Short task:
Could you put the lines from the one with "Where should I" through the last line into a Markdown table with columns No. and Text, skipping blank lines? Leave the pictures out of your answer.

Data items:
--- Start ---
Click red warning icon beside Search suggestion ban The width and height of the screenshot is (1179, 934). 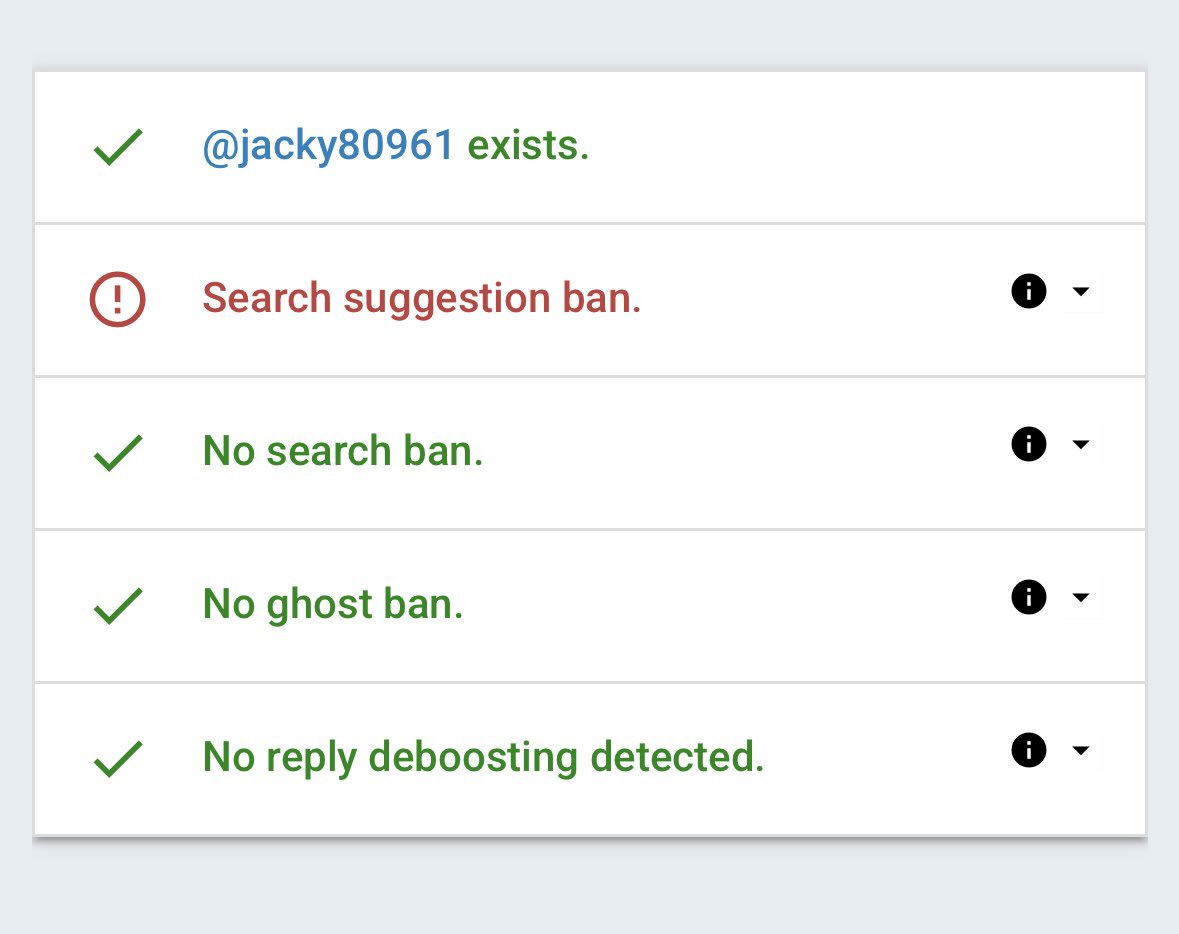tap(117, 299)
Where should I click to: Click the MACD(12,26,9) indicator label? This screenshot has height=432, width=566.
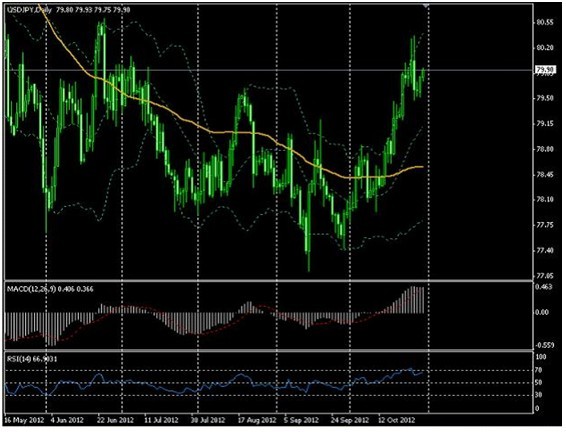pos(32,289)
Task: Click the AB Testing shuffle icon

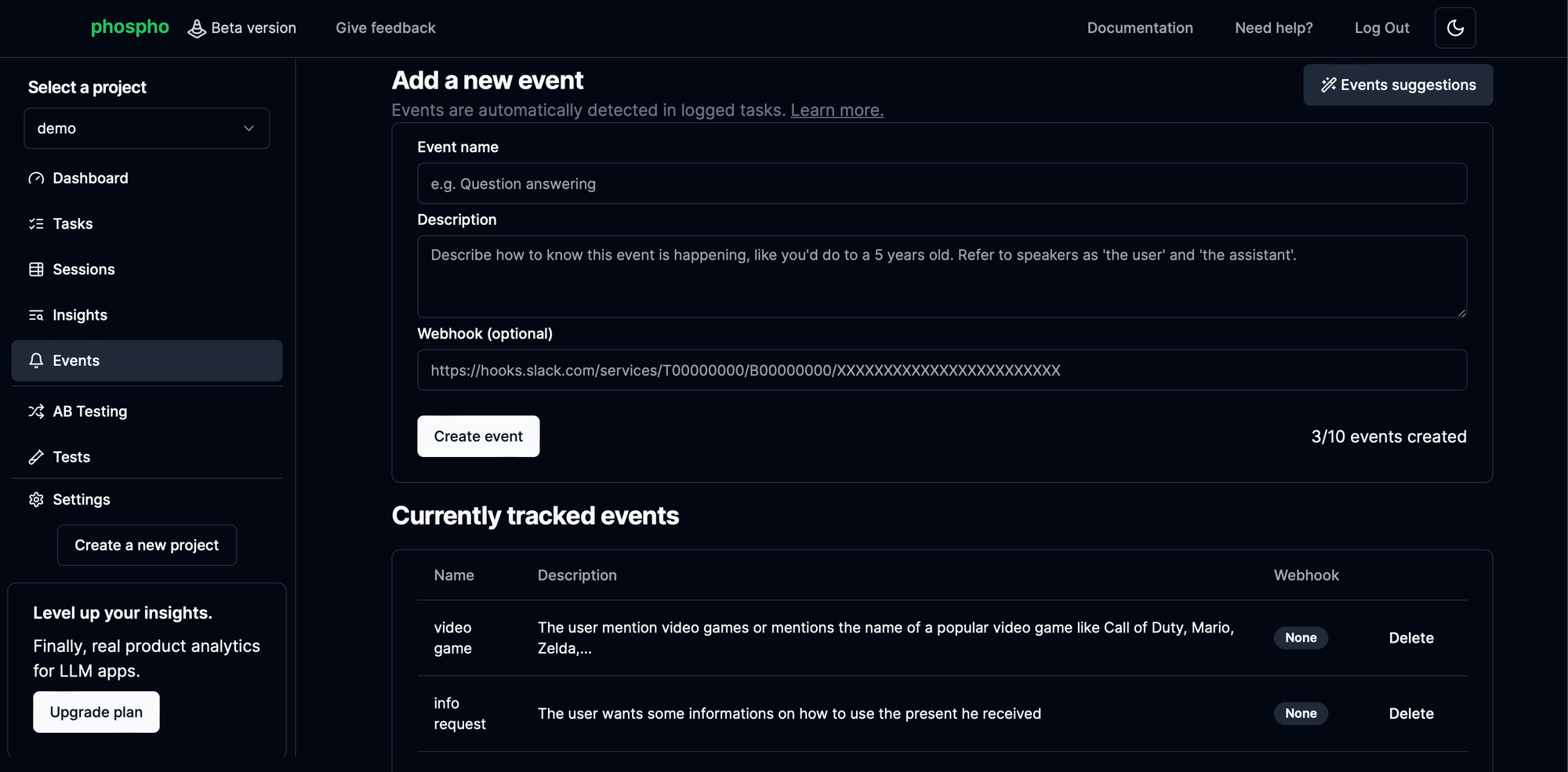Action: pyautogui.click(x=36, y=411)
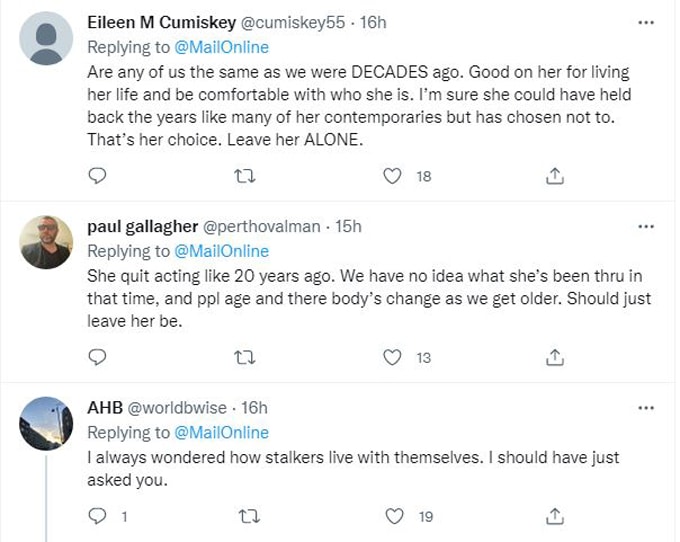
--- End ---
Response:
| No. | Text |
|---|---|
| 1 | Where should I click to: Click the MACD(12,26,9) indicator label? This screenshot has height=432, width=566. |
| 2 | pos(32,289) |
| 3 | Task: Click the AB Testing shuffle icon |
| 4 | Action: pyautogui.click(x=36, y=411) |